In general, it cannot be done. We call nations "sovereign" for a reason. They retain the ability to do as they like, limited solely by their willingness to pay the price for their own actions (e.g. sanction, war).

The closest one might get would be to add an eternity clause to the constitution. These are self-referential clauses which strive to make a strong guarantee that the constitution cannot change. This may be a complete or partial guarantee, but it always guarantees that the eternity clause itself cannot be revoked or superseded.

A few countries have these (Wikipedia lists 7), but the US does not. In theory the US could pass an amendment to add one, though I would consider it highly unlikely it would do so for the purposes you are specifying. Once a country has such a clause, they could in theory use it to enshrine legal protection for another nation. In practice, such clauses are used to enshrine the structure of the nation's government, seeking to prevent it from being undermined.

The usefulness of such clauses is debated. A quick search leads to many scholarly articles debating the philosophy and pragmatics of such clauses. However, at a very shallow level, we can see the limits of such a legal practice:

  • A nation may simply cease to uphold its constitution, failing to legally challenge actions which are in violation of their constitution. This may be seen as a major failing of the nation's judiciary branch, but one must admit that a clause is nothing but words unless the will of the government is behind them (and this may extend to the will of the people). In such a case, one acquired a "strong legal guarantee," but it turned out not to be as powerful as those words may sound.

* **INSTRUCTIONS**
(A) According to the passage on constitutional eternity clauses, what does an eternity clause always guarantee?
(B) Return the portion of the passage on eternity clauses starting at "The closest one" and ending at "from being undermined.".

* **DATASET EXTRACT**
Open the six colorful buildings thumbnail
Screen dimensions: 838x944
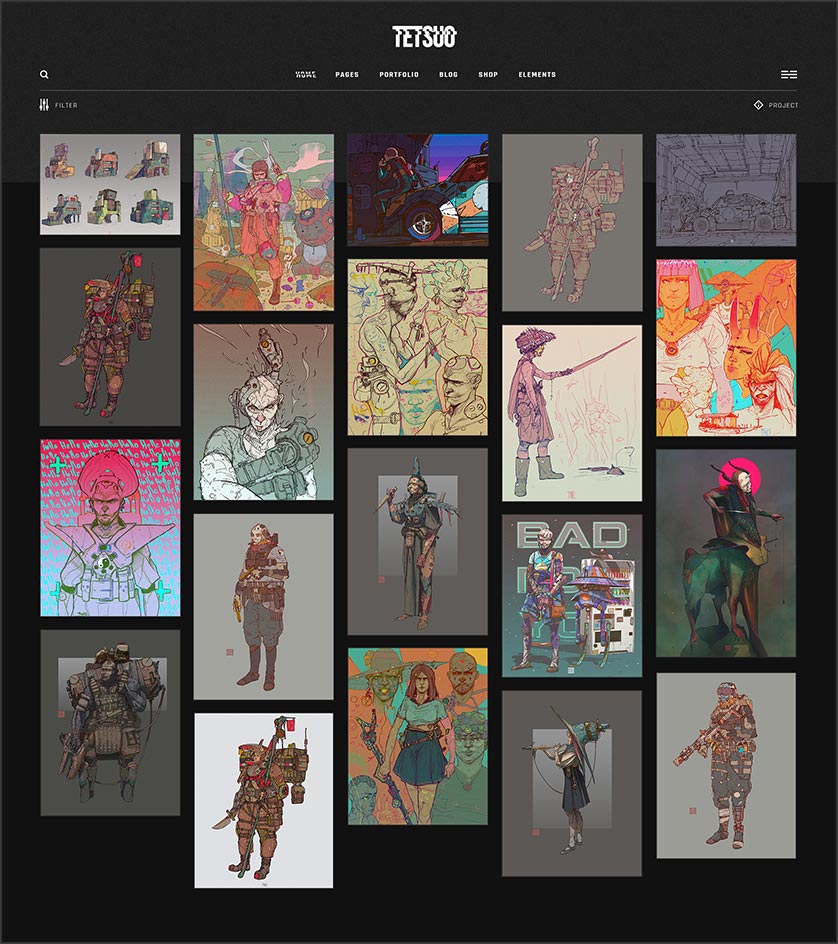(110, 184)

* **RESPONSES**
(A) It always guarantees that the eternity clause itself cannot be revoked or superseded.

(B)
The closest one might get would be to add an eternity clause to the constitution. These are self-referential clauses which strive to make a strong guarantee that the constitution cannot change. This may be a complete or partial guarantee, but it always guarantees that the eternity clause itself cannot be revoked or superseded.

A few countries have these (Wikipedia lists 7), but the US does not. In theory the US could pass an amendment to add one, though I would consider it highly unlikely it would do so for the purposes you are specifying. Once a country has such a clause, they could in theory use it to enshrine legal protection for another nation. In practice, such clauses are used to enshrine the structure of the nation's government, seeking to prevent it from being undermined.